= Action item =
Stopping at the line that holds "Task: Open embed", repeat the lines below exactly, starting from the very first and including that final line.
─── Given data ───
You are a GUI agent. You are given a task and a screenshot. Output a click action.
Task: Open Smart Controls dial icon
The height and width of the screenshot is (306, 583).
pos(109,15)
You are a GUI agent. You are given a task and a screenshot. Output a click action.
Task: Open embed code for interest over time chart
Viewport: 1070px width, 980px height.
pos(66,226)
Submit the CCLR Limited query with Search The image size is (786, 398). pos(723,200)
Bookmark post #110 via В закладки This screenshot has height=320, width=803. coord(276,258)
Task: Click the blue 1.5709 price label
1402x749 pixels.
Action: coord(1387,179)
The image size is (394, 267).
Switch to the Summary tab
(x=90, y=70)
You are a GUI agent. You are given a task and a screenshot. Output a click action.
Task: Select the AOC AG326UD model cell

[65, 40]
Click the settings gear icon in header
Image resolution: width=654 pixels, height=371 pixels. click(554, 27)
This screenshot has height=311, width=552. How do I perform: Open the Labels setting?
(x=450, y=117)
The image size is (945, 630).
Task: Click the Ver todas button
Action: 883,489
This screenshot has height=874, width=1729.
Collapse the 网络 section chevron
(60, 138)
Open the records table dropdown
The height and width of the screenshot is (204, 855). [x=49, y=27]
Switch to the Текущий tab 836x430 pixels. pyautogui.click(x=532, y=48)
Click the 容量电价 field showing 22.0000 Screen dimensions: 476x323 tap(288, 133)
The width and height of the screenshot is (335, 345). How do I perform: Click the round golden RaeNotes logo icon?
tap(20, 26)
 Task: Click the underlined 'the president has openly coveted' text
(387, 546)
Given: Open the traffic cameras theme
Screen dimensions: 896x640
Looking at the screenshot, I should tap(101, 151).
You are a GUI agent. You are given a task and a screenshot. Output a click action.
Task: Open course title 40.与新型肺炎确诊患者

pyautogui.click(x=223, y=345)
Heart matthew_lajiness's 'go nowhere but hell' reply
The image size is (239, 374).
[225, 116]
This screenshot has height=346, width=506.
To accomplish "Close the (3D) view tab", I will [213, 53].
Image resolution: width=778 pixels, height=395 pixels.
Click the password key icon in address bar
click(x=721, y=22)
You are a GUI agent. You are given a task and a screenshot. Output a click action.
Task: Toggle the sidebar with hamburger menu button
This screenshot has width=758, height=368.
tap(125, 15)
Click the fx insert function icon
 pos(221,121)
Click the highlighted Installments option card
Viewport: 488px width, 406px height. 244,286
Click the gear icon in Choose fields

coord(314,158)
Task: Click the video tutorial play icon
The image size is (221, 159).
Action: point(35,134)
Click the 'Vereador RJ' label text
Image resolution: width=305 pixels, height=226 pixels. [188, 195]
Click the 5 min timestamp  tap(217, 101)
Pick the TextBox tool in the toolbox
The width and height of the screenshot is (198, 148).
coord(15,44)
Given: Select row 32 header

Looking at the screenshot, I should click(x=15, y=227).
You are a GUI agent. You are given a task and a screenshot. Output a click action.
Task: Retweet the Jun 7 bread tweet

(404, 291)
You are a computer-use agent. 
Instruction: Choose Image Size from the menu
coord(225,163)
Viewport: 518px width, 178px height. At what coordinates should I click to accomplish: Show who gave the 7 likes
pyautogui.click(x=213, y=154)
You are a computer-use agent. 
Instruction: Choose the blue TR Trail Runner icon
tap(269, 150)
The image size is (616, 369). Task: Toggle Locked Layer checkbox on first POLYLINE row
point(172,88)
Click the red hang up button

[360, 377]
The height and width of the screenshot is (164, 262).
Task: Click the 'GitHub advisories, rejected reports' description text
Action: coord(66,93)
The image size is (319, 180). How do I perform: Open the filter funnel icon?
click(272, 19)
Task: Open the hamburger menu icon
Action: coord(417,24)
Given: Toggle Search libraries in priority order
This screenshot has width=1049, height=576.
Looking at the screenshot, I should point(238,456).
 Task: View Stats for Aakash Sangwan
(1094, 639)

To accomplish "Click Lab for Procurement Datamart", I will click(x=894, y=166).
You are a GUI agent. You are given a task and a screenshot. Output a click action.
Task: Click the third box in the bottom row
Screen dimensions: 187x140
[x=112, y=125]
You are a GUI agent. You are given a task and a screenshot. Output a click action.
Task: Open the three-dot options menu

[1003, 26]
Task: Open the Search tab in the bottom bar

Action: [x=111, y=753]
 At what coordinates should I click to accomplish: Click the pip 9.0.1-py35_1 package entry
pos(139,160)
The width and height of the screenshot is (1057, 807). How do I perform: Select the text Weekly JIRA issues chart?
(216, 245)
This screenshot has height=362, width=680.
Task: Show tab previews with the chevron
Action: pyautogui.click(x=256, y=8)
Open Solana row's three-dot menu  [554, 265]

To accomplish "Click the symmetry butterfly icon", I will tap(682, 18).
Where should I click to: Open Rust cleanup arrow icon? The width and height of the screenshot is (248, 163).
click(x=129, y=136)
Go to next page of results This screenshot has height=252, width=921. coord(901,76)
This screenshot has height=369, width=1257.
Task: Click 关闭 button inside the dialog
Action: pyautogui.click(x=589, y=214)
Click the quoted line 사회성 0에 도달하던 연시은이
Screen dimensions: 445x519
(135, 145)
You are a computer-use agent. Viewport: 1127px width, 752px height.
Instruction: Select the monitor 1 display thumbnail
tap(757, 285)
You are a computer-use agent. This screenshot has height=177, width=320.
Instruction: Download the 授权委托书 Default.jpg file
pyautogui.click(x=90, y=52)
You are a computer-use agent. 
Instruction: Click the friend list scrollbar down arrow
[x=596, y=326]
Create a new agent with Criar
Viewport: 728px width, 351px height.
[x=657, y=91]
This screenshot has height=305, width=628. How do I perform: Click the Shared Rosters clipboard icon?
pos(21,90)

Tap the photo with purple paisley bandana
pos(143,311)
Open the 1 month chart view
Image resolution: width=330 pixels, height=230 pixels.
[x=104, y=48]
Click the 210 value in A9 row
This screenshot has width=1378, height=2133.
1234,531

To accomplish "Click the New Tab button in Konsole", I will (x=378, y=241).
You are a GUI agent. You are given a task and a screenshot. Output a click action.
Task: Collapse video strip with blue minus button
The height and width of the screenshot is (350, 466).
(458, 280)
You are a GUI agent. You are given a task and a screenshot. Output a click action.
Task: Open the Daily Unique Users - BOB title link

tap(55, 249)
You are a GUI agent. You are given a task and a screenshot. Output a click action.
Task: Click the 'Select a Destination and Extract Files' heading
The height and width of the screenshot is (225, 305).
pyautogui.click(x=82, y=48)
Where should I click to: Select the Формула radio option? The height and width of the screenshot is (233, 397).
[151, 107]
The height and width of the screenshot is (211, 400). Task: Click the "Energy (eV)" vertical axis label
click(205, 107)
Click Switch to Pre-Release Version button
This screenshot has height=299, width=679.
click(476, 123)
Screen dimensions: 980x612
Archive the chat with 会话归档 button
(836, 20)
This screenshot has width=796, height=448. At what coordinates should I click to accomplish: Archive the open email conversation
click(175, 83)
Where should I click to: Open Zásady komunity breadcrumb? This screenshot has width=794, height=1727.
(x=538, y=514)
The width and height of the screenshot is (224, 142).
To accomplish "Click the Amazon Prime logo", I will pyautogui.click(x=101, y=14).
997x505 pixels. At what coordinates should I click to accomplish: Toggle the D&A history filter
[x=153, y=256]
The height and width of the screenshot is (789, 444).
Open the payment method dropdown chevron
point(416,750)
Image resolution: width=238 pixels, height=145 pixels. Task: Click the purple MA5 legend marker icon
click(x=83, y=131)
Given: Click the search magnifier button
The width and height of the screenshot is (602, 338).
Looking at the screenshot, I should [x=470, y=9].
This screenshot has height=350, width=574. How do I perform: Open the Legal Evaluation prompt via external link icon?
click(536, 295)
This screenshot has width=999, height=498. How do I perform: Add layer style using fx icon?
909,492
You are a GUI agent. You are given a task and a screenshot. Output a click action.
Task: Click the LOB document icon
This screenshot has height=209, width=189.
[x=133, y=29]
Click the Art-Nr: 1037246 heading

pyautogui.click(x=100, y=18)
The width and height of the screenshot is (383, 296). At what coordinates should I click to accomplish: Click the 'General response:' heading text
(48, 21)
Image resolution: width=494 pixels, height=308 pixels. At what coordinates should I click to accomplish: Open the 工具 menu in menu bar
───
= Result for this task =
You are a GUI agent. You are given a task and a screenshot. Output a click action.
Task: Open Smart Controls dial icon
The height and width of the screenshot is (306, 583).
pos(109,15)
You are a GUI agent. You are given a task and a screenshot. Output a click action.
Task: Open embed code for interest over time chart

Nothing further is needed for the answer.